February 7, 2007
Stock Option Valuation
Last week, the Securities and Exchange Commission approved securities proposed by Zions Bancorp (a Utah banking group) that are designed to value the company's executive stock options. Now that executive stock options must be expensed on the income statement, companies struggle to value them accurately. Most valuation numbers come from the application of complex and obtuse academic formula, originating with the Black-Scholes method, that most company managers believe overvalue the options. In an effort to secure a market-driven valuation, companies have made an effort to float securities tied to executive option payouts. What the market pays for the securities is what the options are worth. Companies believe market driven values will be significantly lower than the values produced by the formula. The securities are complex because the option payouts are delayed, the options vest in the future, and are contingent, the employee must stay on the job. Cisco has tried a proposal and the SEC rejected it; Zion's proposal has been accepted. The financial community will watch and if it works, many many more companies will do it. Of interest is the commentary on the securities. Everyone knows the risks -- the new securities will be thinly traded and this is of concern. The company worries that competitors (or critics) Will drive up the value of the securities by manipulated purchases; academics and competitors worry that the company with drive down the value of the securities by manipulated short positions. Each side knows what the other can do with a thin trading market and assumes that they will do it. The SEC will have to be on its toes to check for market manipulation efforts.
February 6, 2007
A student approached me yesterday with an opinion that the economy was in "terrible" shape. According to opinion polls, his view is not unusual. Only 40 percent of those surveyed in a NBC/Wall Street Journal poll approve of Bush's handling of the domestic economy. Yet the statistics show otherwise: The economy grew 3.5% in the fourth quarter of last year (beating expectations), inflation is at a low 2.1% annual rate, unemployment is at 4.6%, oil prices are coming down (from a high of $77 a barrel to around $55 a barrel), and stock market indexes are setting new all time highs.
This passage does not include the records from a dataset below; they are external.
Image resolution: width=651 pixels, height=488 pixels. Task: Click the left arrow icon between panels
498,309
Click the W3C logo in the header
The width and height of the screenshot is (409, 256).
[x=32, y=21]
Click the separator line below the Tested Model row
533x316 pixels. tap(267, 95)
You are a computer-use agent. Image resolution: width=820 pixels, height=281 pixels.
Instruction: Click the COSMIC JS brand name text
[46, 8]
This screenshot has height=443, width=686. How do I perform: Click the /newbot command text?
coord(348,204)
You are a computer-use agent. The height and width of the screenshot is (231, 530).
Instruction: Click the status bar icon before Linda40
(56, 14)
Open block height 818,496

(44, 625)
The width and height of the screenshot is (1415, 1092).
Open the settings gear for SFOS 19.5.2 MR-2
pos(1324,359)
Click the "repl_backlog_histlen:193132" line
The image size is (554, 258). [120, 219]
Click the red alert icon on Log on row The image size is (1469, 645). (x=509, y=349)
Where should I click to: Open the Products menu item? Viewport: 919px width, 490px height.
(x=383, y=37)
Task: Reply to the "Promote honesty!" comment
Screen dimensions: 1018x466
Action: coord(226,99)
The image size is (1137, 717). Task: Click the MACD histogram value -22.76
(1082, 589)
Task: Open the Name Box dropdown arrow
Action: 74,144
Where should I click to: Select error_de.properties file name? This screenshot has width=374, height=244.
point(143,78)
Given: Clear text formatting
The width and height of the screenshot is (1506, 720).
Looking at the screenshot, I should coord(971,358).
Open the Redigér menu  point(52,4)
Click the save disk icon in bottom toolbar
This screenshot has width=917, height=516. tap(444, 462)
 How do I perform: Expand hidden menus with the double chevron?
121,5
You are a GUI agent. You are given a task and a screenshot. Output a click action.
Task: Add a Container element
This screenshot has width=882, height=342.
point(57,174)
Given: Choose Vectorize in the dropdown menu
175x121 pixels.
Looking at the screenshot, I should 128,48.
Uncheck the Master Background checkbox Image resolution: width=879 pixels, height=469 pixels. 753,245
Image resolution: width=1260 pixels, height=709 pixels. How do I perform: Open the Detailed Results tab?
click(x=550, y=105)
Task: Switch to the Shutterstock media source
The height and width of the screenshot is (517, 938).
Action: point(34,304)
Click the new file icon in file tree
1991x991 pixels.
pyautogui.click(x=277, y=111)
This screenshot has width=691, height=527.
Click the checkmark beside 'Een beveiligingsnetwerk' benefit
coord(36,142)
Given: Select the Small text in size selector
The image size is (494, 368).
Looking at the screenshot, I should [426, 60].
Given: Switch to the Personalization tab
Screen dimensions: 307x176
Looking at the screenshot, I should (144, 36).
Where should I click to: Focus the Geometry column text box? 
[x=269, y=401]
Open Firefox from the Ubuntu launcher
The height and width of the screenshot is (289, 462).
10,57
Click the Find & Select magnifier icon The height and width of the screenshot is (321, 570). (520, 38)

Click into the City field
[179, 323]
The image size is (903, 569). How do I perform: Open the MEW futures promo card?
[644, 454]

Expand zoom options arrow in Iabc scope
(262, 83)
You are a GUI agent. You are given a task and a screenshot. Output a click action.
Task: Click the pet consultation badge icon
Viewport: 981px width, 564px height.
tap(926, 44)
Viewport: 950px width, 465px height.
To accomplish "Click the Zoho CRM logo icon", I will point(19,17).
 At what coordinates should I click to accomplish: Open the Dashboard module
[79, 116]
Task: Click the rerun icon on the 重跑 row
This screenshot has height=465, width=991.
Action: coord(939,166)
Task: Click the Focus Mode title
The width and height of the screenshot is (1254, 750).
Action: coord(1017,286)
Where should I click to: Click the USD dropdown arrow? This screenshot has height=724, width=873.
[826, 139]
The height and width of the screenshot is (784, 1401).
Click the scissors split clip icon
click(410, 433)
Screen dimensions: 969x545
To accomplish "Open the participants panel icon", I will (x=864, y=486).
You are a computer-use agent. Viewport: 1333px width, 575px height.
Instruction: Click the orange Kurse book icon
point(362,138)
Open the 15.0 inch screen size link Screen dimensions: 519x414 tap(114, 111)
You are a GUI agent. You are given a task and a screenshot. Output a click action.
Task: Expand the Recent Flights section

To put this in perspective, the unemployment rate last year, averaging 4.5 percent, has been at such low levels only once in the past fifty years (from 1965 to 1969). Why the pessimism, when there was optimism during the 90s when unemployment rates were significantly higher (over 6.4 percent)?
Bush on SOX
President Bush, in his speech on Wall Street, attacked excessive executive salaries but also praised the efforts of Treasury Secretary Henry Paulson to roll back Section 404 of Sarbanes-Oxley. Following the lead of several in Congress, Bush said we don't need to change the statute we need only to change how the law is "implemented" (i.e. the agency rules - both from the SEC and the PCAOB- that implement the statute).
Data on Income Inequality
The best description of the data on the degree of income inequality in the United States comes from the book by Alan Reynolds, Income an Wealth (Greenwood Press, 2006). He takes a careful look at the data and concludes that the percent of income claimed by the top 1% earners in the United States has not increased since 1988 but has decreased. His columns in the Wall Street Journal of February 6, 2007 and Dec. 16, 2006 explain why popular studies on which the press bases its claims on increasing income inequality are flawed. The core of his claim is that raw income tax data is misleading and once one adds in various other assumptions to make the data more usable, the assumptions are critical and often loony. The Congressional Budget Office study for example, added an assumed percentage of capital ownership to the top 1%, and the assumed percentage itself increases with time, leading, naturally to an increase in the income of the top 1%'s income. The CBO study also shows, for example, that raw disposable income of the top 1% did not increase from 1988 to 2003 (the 2004 data reflects a new lower tax on capital gains). Many simply want to believe that the rich are getting richer, it is a convenient political argument; but a careful dissection of the data shows, at minimum, that the position is contested.